*Work item*. Reading the records below, count the lines in which the string "computer" appears; write the number only.

** Working data follows **

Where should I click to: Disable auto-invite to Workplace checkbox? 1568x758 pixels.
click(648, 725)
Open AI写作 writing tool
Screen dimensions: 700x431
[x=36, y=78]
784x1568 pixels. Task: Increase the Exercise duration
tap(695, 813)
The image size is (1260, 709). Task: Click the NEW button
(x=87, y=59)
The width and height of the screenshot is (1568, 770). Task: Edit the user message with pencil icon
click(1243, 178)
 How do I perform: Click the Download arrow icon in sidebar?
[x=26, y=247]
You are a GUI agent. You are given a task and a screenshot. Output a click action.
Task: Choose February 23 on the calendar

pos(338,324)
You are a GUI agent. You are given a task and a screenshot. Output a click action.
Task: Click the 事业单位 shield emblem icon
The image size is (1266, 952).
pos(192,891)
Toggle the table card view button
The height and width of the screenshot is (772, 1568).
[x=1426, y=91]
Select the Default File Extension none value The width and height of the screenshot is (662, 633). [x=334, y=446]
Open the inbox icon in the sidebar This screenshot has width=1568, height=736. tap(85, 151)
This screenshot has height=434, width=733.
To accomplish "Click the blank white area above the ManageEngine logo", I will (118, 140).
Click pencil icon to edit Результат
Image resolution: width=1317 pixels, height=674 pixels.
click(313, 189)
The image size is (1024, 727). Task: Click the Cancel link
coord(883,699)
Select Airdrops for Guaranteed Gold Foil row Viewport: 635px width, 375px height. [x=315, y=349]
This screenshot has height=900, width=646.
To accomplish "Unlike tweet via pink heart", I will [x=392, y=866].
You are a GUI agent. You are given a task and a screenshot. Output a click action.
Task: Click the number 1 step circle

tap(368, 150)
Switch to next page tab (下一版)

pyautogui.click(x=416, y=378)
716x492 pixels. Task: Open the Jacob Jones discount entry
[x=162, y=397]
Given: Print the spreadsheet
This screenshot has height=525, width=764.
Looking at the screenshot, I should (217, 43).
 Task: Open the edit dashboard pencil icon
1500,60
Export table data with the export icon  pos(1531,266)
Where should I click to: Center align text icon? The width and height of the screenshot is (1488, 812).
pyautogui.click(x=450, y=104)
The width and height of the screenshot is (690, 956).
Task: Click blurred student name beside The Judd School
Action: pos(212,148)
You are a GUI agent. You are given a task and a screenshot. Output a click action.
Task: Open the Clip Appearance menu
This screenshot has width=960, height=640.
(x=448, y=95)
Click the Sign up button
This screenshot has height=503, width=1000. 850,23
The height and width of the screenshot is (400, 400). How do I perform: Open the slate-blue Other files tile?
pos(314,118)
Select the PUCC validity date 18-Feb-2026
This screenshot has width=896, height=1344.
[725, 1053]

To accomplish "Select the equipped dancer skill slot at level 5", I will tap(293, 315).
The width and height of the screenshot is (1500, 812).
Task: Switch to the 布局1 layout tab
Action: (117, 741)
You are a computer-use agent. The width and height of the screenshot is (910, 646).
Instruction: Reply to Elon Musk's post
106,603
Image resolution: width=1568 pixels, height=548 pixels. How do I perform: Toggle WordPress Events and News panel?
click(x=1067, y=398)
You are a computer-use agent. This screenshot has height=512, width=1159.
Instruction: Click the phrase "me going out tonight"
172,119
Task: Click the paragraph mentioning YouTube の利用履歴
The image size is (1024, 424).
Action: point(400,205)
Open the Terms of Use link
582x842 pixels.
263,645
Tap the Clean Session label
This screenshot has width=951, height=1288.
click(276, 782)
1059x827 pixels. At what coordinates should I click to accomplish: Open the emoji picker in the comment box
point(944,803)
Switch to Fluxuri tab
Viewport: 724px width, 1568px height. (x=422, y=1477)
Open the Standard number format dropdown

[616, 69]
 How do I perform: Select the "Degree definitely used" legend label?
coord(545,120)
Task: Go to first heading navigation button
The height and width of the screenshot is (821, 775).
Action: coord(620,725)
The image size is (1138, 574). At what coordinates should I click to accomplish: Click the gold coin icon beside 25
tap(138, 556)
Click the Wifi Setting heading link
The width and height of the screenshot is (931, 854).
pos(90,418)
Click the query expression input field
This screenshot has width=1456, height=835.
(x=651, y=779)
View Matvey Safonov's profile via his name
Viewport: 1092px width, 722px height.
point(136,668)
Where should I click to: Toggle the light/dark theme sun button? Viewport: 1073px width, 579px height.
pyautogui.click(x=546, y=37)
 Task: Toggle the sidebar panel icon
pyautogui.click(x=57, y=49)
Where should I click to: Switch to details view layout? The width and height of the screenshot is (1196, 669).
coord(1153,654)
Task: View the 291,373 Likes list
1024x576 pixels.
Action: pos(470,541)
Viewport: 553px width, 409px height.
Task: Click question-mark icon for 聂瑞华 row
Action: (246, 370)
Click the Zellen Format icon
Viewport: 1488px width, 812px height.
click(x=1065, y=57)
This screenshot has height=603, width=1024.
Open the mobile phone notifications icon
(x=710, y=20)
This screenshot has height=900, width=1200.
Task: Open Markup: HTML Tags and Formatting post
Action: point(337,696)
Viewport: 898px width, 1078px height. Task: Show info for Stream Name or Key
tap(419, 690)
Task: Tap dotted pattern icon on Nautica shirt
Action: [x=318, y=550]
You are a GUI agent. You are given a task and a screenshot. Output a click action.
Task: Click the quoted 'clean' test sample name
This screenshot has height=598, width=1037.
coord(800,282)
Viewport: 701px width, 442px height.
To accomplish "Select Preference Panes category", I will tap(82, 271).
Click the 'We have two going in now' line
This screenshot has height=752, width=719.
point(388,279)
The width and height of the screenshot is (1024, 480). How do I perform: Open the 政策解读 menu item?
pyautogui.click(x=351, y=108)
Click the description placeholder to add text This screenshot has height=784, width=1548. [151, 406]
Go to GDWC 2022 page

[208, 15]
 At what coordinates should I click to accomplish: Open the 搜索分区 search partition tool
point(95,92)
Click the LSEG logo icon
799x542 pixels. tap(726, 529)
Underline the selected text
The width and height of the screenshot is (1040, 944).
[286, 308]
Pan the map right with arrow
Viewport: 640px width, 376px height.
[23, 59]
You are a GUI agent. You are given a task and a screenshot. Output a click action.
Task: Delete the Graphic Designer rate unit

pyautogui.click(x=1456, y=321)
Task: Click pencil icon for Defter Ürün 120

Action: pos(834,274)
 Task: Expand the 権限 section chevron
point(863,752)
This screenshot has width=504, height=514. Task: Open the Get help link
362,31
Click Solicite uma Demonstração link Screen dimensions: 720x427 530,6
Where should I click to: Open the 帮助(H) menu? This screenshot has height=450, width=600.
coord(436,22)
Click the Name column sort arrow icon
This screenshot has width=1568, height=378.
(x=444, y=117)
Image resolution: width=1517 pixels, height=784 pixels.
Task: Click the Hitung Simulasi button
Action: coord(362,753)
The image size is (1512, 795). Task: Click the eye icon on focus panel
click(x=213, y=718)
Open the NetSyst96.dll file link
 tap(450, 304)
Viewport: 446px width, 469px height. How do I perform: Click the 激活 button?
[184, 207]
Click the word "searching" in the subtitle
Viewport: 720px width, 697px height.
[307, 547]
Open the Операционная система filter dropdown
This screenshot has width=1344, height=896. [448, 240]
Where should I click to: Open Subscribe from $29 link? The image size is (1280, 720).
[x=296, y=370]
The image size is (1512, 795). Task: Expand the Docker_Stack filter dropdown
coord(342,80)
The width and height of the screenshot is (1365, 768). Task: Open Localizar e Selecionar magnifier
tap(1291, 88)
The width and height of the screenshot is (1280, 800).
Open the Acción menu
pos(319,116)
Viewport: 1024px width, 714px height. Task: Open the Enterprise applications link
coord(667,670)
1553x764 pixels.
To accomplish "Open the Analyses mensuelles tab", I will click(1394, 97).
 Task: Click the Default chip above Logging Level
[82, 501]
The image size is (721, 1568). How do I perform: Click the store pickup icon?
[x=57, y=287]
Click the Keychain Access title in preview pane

** End of Working data **

*Finished task*. 2